----- AVAILABLE DATA -----

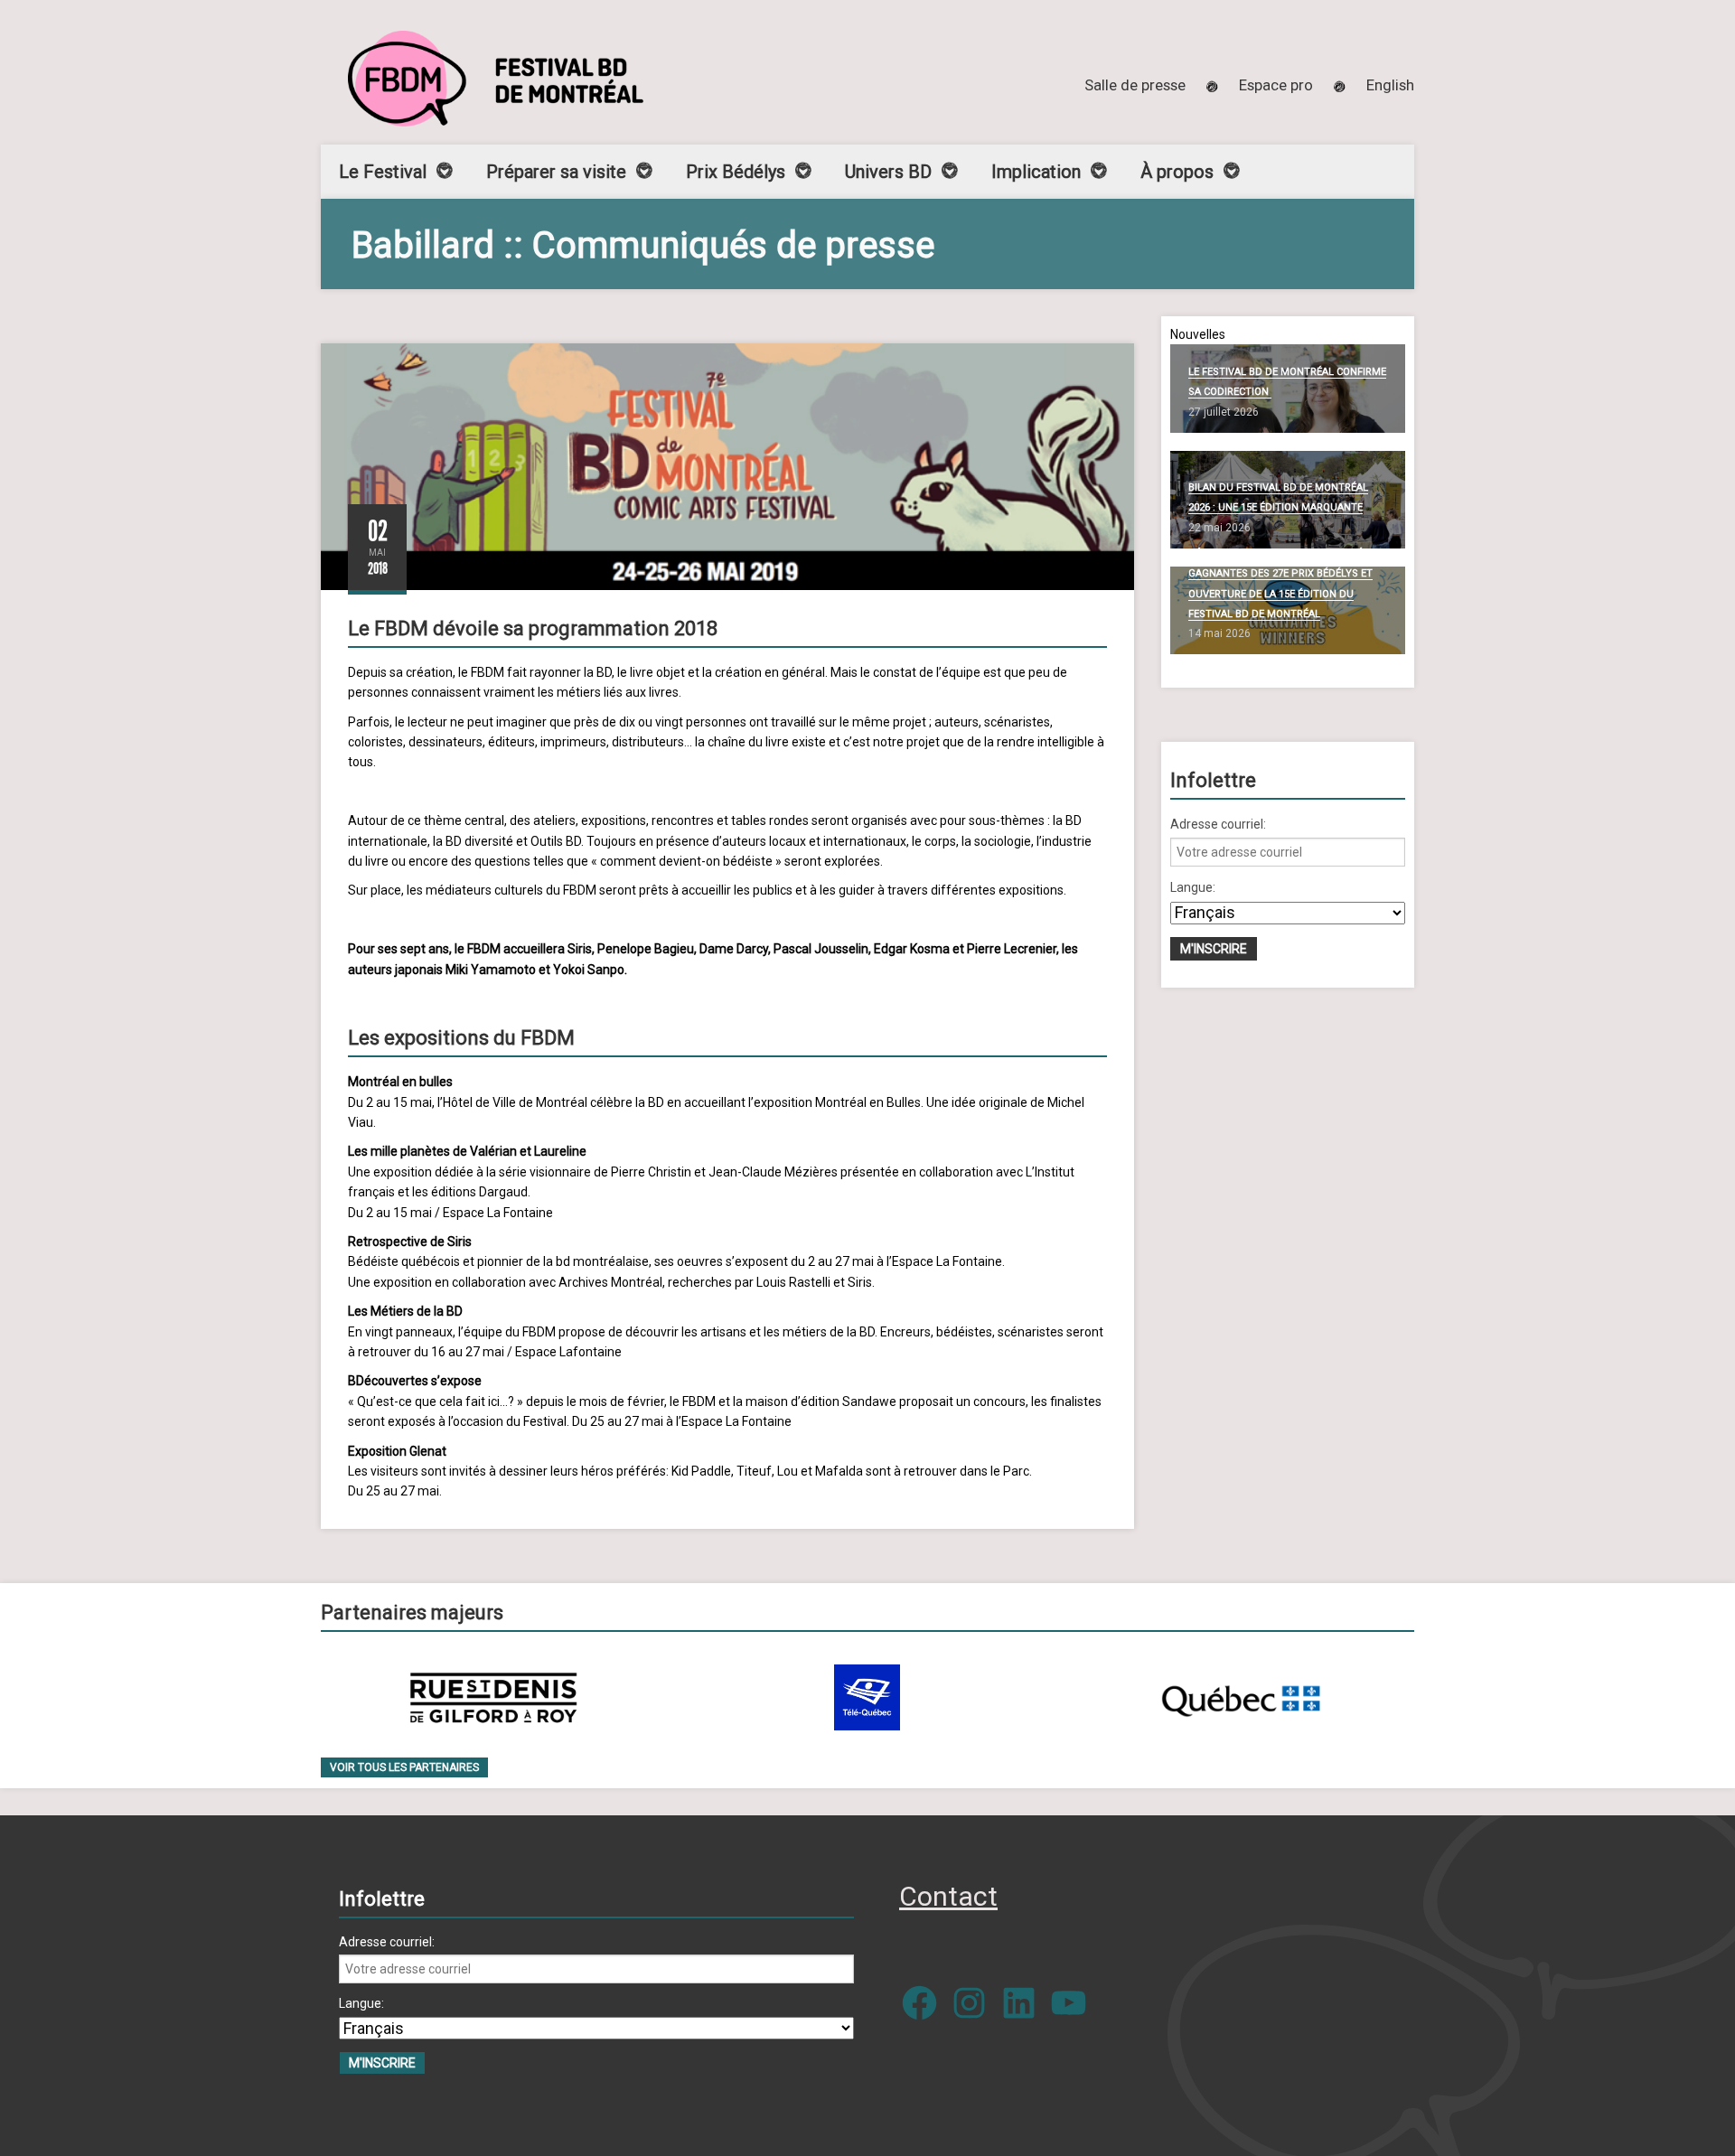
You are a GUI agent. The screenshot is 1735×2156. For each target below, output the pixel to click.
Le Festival (383, 172)
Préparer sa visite (556, 172)
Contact (948, 1896)
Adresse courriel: (1218, 824)
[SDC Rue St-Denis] (494, 1697)
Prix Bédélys (735, 172)
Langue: (1192, 887)
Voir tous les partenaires (404, 1767)
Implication (1036, 172)
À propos (1177, 172)
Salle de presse (1135, 85)
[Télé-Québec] (867, 1697)
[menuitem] (1390, 85)
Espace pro (1276, 85)
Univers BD (888, 172)
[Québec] (1241, 1697)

-----

Repeat everything in the records above exactly; pictures are not part of the copy.

You are a GUI agent. The screenshot is 1735×2156. For each target below, output the pixel to click.
Le Festival (383, 172)
Préparer sa visite (556, 172)
Contact (948, 1896)
Adresse courriel: (1218, 824)
[SDC Rue St-Denis] (494, 1697)
Prix Bédélys (735, 172)
Langue: (1192, 887)
Voir tous les partenaires (404, 1767)
Implication (1036, 172)
À propos (1177, 172)
Salle de presse (1135, 85)
[Télé-Québec] (867, 1697)
[menuitem] (1390, 85)
Espace pro (1276, 85)
Univers BD (888, 172)
[Québec] (1241, 1697)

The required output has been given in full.